I don’t know how long these sporadic escapes went on. They turned at some point (I would guess when I was eleven) into a better organized and a more prolonged truancy. By this time I was having breakfast in the dining-room with my elders, and not in the nursery with five-year-old Hugh and the baby Elisabeth. At the end of breakfast I would gather up my school-books as though going across to prayers.
I should explain that the school day began with prayers of a rather lay variety – masters on a platform, boys below – in what was called Deans’ Hall which was named after Dean Incent, the sixteenth-century founder of Berkhamsted School, but also – the position of the apostrophe was important – after Doctor Fry, my father’s sinister sadistic predecessor and kinsman by marriage, who had become the Dean of Lincoln.

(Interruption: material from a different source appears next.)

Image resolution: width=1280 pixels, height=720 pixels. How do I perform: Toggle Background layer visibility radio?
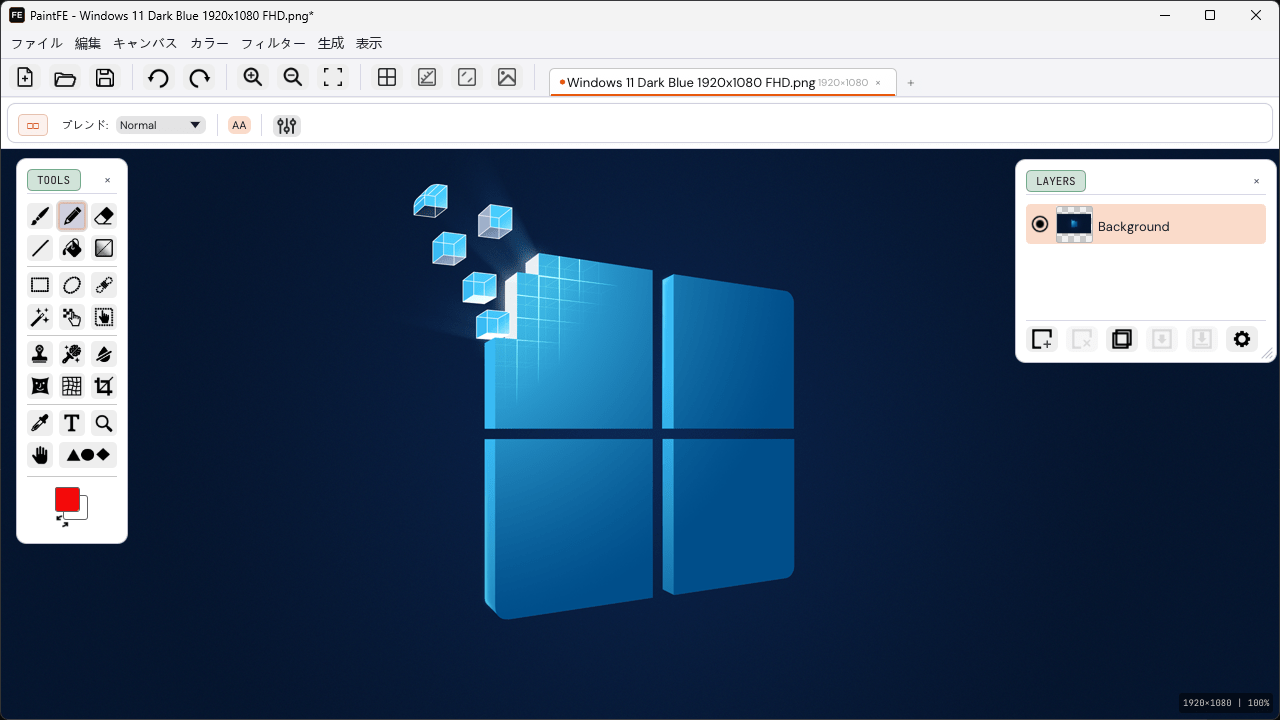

This Manichaean figure in black gaiters with a long white St Peter’s beard sometimes came to stay. After breakfast on these occasions it was my mother’s duty to clear the hall outside the dining-room of maids and children, so that the Dean could go to the lavatory unobserved and emerge again unseen by anyone. As a headmaster he had been known as a flogger, and he thus made a life-long enemy of one old Berkhamstedian, later my Oxford tutor, Kenneth Bell, who one day had his cap s
natched off by a school bully and was then beaten by Fry who saw him in the street without it. Fry as Dean of Lincoln became a popular lecturer in the United States where he went at regular intervals to procure money for restoring Lincoln Cathedral. On his last voyage, as he returned first-class in a Cunarder, fate overtook him and showed him up as the absurd figure he had always been. He had suffered a stroke before embarking which damaged his powers of speech and his neighbours at table overheard him asking his son Charley, the Vicar of Maidenhead, for certain shocking objects when all he had in mind was a soft-boiled egg. Charley, who for years vainly paid court to my beautiful aunt Nono, was a far more likeable figure. He was so fat that he looked like a black tennis-ball, and to amuse us he would put two chairs together and bounce over them – not jump. ‘Bounce for us, Cousin Charley, bounce for us,’ we would cry, while my aunt watched with cynical disdain. She couldn’t respect a man who bounced.